**Task prompt**
Please swap "Download" for "Upload" in the records below. Begin at the line that has "Select جزیی purchase process type", stop after the line that has "click(57, 201)", and give back only those lines with everything else unchanged.

**Records supplied**
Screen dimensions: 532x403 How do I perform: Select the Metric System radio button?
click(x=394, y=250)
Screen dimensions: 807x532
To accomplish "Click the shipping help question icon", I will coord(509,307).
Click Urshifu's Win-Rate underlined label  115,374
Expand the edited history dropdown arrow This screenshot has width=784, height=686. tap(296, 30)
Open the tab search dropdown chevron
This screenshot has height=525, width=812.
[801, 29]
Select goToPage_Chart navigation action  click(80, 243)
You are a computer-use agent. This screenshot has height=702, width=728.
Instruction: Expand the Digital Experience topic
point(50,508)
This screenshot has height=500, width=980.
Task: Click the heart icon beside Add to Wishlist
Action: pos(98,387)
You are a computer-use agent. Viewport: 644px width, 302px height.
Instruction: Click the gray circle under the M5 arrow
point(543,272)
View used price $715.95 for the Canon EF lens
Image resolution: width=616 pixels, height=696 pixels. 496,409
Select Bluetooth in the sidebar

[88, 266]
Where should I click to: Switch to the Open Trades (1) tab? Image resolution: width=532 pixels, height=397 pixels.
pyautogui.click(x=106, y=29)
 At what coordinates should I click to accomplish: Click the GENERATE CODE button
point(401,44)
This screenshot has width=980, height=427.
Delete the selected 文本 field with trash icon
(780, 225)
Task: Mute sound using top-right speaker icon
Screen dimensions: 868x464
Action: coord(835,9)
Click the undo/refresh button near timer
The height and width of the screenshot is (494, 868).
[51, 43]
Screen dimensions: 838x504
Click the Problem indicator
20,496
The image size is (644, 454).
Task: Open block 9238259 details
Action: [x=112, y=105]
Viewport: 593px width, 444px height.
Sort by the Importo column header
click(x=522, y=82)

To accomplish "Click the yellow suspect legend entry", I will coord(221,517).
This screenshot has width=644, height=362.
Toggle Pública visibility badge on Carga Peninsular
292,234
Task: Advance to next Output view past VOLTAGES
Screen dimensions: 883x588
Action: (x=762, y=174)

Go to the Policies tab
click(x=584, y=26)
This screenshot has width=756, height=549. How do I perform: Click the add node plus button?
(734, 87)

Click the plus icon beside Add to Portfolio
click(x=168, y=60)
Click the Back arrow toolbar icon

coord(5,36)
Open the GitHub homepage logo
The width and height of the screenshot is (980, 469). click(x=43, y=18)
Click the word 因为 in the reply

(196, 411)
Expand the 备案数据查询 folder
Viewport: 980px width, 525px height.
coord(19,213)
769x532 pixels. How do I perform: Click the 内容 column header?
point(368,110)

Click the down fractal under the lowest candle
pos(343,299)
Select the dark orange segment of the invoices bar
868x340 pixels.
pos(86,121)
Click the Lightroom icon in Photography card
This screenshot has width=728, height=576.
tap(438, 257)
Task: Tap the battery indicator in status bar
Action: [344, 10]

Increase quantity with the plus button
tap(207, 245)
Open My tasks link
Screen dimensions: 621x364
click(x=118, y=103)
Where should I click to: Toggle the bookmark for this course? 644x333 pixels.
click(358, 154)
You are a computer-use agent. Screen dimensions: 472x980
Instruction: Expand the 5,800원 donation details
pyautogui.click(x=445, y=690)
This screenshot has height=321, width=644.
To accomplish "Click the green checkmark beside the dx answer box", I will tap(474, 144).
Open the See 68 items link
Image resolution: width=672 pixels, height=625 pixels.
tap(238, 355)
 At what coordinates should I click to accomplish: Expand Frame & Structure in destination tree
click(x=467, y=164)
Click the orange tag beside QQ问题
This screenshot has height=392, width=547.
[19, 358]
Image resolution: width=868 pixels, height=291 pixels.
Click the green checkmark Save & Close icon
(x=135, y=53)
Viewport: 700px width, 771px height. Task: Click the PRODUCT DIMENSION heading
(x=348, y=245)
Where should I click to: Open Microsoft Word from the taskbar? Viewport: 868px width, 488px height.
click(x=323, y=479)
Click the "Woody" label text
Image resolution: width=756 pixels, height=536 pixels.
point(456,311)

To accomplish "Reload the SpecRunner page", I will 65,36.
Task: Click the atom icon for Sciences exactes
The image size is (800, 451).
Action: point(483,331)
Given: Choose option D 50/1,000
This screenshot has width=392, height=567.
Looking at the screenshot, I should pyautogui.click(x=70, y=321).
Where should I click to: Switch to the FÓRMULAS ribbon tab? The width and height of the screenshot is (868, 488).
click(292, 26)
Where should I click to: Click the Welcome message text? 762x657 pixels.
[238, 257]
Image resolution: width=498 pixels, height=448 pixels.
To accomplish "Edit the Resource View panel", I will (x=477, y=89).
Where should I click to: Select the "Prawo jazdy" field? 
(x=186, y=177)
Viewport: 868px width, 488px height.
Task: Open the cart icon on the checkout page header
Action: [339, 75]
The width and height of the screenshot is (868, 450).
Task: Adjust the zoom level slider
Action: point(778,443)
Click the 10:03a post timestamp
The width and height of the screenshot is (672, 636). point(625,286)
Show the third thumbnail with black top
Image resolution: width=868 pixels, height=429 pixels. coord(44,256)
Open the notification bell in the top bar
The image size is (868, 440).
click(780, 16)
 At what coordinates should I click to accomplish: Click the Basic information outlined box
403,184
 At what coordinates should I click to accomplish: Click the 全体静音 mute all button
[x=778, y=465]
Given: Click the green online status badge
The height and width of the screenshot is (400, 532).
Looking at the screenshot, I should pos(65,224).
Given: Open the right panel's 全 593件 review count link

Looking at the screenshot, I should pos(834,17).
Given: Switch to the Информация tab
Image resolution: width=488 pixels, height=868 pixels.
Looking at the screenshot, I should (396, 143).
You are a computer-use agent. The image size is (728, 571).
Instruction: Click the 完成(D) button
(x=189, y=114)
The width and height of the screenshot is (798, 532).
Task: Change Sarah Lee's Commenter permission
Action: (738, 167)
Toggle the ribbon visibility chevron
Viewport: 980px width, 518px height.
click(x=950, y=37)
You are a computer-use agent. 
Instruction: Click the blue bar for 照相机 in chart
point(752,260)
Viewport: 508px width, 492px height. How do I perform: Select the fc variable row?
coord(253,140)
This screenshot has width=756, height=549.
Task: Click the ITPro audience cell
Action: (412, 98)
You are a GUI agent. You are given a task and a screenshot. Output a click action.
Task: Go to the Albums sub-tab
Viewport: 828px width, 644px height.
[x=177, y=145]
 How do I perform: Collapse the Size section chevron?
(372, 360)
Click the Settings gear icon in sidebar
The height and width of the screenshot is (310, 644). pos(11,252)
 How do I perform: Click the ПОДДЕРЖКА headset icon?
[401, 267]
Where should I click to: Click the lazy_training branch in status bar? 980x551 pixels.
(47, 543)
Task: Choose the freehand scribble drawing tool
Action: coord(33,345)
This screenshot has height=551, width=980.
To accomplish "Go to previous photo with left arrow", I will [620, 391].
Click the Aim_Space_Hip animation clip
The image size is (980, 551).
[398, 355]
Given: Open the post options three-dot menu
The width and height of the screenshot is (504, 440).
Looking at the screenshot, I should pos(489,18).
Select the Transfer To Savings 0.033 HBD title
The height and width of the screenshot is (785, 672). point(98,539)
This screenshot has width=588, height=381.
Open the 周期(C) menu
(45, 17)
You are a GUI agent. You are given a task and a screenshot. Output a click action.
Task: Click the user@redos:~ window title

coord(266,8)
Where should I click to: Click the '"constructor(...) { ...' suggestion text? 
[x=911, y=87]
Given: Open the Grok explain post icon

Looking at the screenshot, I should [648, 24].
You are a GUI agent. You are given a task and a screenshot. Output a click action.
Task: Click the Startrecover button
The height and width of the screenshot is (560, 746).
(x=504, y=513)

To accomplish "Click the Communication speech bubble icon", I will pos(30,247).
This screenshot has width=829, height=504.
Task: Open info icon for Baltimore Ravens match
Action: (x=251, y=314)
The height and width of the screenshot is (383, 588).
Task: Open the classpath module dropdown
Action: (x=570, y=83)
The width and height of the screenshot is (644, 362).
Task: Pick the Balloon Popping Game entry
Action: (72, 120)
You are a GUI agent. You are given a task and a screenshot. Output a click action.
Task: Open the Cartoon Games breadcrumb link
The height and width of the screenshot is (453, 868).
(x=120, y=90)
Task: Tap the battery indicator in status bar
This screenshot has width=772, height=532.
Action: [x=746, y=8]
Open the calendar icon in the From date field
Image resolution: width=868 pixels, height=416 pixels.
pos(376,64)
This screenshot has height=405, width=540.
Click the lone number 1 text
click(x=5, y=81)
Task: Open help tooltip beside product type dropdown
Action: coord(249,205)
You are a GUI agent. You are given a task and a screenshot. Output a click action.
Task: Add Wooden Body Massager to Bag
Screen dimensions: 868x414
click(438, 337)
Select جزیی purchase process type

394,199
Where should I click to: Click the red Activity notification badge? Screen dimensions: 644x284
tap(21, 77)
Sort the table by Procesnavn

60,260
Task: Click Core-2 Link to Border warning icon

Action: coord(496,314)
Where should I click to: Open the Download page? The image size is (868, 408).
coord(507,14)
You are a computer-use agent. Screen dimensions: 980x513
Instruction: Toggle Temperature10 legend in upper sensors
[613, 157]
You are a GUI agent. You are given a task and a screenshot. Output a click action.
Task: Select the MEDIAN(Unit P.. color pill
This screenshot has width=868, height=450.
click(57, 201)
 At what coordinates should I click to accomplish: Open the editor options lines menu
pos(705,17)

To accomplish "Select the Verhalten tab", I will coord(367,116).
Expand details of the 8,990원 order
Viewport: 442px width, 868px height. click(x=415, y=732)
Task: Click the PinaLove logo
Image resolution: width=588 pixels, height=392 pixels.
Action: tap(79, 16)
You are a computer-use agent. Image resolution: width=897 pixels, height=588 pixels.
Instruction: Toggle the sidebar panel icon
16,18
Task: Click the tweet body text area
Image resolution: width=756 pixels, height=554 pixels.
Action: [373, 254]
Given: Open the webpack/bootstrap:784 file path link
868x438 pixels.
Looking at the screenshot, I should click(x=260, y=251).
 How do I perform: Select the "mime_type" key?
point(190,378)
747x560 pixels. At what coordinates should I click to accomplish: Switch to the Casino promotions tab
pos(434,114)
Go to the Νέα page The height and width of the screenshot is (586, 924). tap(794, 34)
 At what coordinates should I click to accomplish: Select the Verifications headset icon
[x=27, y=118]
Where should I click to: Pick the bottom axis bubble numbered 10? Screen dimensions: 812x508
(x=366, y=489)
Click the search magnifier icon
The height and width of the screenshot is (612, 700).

**Exercise answer**
Select جزیی purchase process type

394,199
Where should I click to: Click the red Activity notification badge? Screen dimensions: 644x284
tap(21, 77)
Sort the table by Procesnavn

60,260
Task: Click Core-2 Link to Border warning icon

Action: coord(496,314)
Where should I click to: Open the Upload page? The image size is (868, 408).
coord(507,14)
You are a computer-use agent. Screen dimensions: 980x513
Instruction: Toggle Temperature10 legend in upper sensors
[613, 157]
You are a GUI agent. You are given a task and a screenshot. Output a click action.
Task: Select the MEDIAN(Unit P.. color pill
This screenshot has width=868, height=450.
click(57, 201)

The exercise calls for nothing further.